MEMPHIS, Tenn. -- A proud day for nearly one hundred people here in Memphis.
They started their lives all over the world but Friday they became Americans.
"Whose broad stripes and bright stars... "
A strong sense of pride and accomplishment filled the Benjamin Hooks Central Library.
Friday's naturalization ceremony comes two days before the birthday of Doctor Martin Luther King, Jr.
"Today really reminds me of one of his very famous quotations. 'We may have all come on different ships, but we're all in the same boat now,'" said E. Keenon McCloy, Director of the Memphis Public Library and Information Center.
The road to this special occasion unites nearly one hundred people from 40 countries with one basic desire -- to become U.S. citizens.
Charles Mullighan, from Australia, came to Memphis in 2004 and works in cancer research at St. Jude.
"And I think it's really my duty now to become a citizen and to enjoy the rights and responsibilities of that," he said.
"I would like to ask that all of our applicants stand. You will raise your right hand and repeat the oath of allegiance and renunciation after me," said Lynuel Dennis, USCIS Field Office Director.

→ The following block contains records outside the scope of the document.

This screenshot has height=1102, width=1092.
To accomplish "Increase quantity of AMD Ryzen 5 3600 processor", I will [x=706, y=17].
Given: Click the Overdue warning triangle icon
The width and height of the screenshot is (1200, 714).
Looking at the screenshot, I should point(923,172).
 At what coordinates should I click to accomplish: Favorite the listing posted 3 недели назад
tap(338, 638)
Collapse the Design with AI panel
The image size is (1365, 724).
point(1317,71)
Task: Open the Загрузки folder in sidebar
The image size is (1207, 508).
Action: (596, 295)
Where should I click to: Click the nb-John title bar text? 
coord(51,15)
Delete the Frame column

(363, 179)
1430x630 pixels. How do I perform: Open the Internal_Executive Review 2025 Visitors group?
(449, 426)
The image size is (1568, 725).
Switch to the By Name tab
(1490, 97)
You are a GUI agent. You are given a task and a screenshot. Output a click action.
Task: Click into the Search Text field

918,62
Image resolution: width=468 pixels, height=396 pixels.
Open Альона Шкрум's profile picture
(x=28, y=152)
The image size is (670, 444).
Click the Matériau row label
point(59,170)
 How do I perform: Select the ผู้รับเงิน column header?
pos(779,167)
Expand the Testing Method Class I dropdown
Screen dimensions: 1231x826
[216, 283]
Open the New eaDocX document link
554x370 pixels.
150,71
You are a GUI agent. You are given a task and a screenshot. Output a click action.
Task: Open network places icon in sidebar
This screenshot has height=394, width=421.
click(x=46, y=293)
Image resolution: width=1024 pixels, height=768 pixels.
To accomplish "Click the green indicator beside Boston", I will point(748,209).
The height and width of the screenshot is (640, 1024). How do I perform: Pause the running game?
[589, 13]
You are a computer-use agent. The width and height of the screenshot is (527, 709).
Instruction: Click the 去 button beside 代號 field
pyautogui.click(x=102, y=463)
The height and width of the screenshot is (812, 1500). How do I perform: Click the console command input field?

It took only a few minutes for each to repeat the oath of allegiance, taking their first steps into a new life.
"So I welcome you as the newest citizens of the United States of America," said Dennis.
"When I was saying the oath I was a little emotional actually a tear came to my eye. I couldn't really believe that this day had come," said Mullighan.
"We represent this country and we will be there for this country. So we are a part of this country and will go with the President. And we will work for this country," said Suraj Mathew from Western India.